- _Problem statement_:
Print the records below verbatim, starting with the line containing "Locate an element on the screen. Image resolution: width=1280" and ending with the line containing "Looking at the image, I should click on (261, 594).".

━━ Given data ━━

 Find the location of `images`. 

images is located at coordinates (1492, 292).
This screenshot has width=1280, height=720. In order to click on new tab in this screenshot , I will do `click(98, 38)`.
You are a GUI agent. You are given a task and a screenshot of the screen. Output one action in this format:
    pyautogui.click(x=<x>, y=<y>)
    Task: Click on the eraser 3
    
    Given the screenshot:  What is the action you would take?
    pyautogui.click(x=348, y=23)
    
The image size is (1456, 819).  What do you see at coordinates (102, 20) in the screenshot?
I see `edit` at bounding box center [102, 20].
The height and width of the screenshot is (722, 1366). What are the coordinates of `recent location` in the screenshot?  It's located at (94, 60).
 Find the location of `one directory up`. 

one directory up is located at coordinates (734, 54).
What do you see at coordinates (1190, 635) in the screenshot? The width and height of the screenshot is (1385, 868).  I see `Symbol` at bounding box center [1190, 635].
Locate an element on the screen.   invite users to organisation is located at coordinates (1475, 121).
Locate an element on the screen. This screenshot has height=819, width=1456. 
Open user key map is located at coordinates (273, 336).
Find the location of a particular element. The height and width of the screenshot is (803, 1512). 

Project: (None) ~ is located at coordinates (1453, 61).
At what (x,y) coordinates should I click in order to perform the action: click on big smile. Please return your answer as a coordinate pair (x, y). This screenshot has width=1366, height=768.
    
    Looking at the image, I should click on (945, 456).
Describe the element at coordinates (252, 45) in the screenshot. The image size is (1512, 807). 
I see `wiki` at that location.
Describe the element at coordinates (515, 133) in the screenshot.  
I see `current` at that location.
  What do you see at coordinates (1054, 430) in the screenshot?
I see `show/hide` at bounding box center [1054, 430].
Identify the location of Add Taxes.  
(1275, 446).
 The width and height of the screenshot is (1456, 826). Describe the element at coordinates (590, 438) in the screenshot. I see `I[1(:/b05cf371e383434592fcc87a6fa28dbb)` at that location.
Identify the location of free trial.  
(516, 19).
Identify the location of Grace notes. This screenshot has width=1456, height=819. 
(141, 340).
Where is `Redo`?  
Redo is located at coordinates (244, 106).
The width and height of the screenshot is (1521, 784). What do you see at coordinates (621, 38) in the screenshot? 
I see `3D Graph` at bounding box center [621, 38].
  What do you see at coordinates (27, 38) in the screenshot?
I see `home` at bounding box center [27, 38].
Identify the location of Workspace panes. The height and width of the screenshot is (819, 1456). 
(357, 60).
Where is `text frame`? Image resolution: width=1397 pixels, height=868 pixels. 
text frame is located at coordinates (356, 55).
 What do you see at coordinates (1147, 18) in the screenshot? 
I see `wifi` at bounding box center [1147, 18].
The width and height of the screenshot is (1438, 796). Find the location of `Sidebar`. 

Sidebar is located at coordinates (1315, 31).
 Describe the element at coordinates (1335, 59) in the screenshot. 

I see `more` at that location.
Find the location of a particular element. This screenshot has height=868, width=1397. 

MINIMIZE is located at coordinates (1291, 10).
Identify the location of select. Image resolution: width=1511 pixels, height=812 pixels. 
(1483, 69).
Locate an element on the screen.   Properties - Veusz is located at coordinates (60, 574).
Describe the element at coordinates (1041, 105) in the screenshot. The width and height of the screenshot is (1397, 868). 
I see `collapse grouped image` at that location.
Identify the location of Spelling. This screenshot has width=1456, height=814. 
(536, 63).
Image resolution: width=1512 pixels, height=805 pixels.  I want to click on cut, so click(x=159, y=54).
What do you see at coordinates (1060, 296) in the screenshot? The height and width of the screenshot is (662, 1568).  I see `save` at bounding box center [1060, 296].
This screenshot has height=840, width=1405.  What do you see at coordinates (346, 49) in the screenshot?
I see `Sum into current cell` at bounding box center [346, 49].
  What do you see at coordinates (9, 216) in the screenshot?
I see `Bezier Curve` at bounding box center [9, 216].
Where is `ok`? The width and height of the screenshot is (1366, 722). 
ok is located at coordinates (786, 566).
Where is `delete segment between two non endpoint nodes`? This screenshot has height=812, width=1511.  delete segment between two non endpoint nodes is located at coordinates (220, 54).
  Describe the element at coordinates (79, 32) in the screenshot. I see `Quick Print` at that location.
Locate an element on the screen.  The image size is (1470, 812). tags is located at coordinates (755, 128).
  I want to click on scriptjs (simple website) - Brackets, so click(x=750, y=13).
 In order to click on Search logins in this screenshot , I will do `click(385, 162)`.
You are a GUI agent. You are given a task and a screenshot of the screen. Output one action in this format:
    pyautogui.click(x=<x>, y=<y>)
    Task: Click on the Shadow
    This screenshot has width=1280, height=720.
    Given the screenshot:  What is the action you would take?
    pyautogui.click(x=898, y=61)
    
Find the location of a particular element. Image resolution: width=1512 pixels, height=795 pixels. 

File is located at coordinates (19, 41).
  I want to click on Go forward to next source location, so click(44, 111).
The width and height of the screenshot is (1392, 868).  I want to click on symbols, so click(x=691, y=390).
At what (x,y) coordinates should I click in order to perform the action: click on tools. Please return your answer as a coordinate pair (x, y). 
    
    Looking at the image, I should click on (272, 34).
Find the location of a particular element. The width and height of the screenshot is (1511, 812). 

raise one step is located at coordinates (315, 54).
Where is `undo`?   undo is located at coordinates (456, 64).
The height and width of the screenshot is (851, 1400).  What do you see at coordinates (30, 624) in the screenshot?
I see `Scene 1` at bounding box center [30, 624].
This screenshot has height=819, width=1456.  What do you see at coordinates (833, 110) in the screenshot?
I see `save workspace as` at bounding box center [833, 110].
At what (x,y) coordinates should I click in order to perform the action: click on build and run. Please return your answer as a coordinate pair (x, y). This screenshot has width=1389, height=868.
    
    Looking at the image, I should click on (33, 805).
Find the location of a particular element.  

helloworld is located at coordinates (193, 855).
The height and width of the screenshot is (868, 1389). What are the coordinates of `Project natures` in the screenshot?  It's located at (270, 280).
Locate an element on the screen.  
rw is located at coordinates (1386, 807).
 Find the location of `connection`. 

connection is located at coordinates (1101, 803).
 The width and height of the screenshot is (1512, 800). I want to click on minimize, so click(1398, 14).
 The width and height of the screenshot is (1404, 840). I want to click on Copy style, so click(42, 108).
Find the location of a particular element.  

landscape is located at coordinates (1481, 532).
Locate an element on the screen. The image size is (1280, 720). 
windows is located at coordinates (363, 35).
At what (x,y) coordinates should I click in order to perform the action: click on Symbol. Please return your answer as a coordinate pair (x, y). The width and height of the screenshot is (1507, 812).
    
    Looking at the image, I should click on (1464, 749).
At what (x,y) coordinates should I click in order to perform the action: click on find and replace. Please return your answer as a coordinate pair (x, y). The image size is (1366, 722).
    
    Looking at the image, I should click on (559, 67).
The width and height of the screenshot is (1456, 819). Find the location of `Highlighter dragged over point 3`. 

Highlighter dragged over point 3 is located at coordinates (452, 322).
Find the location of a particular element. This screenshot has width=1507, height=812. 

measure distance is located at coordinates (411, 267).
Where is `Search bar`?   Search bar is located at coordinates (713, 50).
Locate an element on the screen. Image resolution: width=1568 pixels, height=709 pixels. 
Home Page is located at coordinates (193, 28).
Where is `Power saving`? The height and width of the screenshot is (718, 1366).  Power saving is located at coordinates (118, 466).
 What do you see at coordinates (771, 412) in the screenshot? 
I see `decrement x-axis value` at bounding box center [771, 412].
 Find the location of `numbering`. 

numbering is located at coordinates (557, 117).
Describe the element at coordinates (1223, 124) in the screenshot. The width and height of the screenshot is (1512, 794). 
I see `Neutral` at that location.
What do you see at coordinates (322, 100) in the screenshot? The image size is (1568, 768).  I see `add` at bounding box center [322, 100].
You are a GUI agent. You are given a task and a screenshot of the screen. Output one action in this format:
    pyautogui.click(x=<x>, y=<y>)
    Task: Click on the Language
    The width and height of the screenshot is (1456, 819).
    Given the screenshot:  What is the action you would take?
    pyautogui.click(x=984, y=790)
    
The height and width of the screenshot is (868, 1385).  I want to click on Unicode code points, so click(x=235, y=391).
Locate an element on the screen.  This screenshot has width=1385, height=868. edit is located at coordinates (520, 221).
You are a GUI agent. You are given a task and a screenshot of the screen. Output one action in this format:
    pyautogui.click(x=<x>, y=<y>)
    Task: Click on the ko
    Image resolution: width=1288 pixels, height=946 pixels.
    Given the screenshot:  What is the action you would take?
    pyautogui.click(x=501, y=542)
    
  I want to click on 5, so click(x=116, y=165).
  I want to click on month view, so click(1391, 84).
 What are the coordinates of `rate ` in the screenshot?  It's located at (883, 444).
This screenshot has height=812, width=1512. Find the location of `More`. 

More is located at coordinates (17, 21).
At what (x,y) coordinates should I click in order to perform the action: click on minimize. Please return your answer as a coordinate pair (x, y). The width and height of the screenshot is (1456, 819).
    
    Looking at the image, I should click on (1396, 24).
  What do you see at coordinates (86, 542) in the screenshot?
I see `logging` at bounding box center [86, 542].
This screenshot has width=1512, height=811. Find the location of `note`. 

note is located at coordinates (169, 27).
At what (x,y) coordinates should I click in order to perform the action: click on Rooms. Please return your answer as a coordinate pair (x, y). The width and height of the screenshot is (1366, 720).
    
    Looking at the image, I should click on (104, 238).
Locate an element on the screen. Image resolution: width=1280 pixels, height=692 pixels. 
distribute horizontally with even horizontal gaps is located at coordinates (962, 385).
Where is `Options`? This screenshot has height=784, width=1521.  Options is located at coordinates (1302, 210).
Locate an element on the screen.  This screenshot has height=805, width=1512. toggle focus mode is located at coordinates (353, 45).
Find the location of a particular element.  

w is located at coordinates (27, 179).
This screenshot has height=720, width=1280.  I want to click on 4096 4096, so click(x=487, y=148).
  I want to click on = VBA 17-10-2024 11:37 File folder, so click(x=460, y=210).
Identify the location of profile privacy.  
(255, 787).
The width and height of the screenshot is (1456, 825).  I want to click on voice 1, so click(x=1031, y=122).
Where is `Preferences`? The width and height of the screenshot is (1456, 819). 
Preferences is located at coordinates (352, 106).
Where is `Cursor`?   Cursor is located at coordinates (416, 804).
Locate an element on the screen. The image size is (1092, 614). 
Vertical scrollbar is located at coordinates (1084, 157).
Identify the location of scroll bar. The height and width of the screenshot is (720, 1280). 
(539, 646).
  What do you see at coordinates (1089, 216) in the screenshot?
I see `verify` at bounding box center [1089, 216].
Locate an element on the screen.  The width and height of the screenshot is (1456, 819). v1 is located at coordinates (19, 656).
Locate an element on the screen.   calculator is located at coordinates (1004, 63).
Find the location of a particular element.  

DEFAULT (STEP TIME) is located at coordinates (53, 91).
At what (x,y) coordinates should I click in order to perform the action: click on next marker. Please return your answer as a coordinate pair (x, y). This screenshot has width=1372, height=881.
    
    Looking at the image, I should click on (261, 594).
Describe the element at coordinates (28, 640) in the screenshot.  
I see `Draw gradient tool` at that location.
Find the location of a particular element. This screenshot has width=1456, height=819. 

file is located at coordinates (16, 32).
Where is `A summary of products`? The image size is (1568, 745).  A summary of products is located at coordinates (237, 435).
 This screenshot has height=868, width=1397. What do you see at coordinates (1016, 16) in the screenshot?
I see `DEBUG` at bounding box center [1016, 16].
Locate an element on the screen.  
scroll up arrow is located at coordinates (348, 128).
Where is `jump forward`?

━━━

- _Exercise solution_:
Locate an element on the screen. Image resolution: width=1280 pixels, height=692 pixels. 
distribute horizontally with even horizontal gaps is located at coordinates (962, 385).
Where is `Options`? This screenshot has height=784, width=1521.  Options is located at coordinates (1302, 210).
Locate an element on the screen.  This screenshot has height=805, width=1512. toggle focus mode is located at coordinates (353, 45).
Find the location of a particular element.  

w is located at coordinates (27, 179).
This screenshot has height=720, width=1280.  I want to click on 4096 4096, so click(x=487, y=148).
  I want to click on = VBA 17-10-2024 11:37 File folder, so click(x=460, y=210).
Identify the location of profile privacy.  
(255, 787).
The width and height of the screenshot is (1456, 825).  I want to click on voice 1, so click(x=1031, y=122).
Where is `Preferences`? The width and height of the screenshot is (1456, 819). 
Preferences is located at coordinates (352, 106).
Where is `Cursor`?   Cursor is located at coordinates (416, 804).
Locate an element on the screen. The image size is (1092, 614). 
Vertical scrollbar is located at coordinates (1084, 157).
Identify the location of scroll bar. The height and width of the screenshot is (720, 1280). 
(539, 646).
  What do you see at coordinates (1089, 216) in the screenshot?
I see `verify` at bounding box center [1089, 216].
Locate an element on the screen.  The width and height of the screenshot is (1456, 819). v1 is located at coordinates (19, 656).
Locate an element on the screen.   calculator is located at coordinates (1004, 63).
Find the location of a particular element.  

DEFAULT (STEP TIME) is located at coordinates (53, 91).
At what (x,y) coordinates should I click in order to perform the action: click on next marker. Please return your answer as a coordinate pair (x, y). This screenshot has width=1372, height=881.
    
    Looking at the image, I should click on (261, 594).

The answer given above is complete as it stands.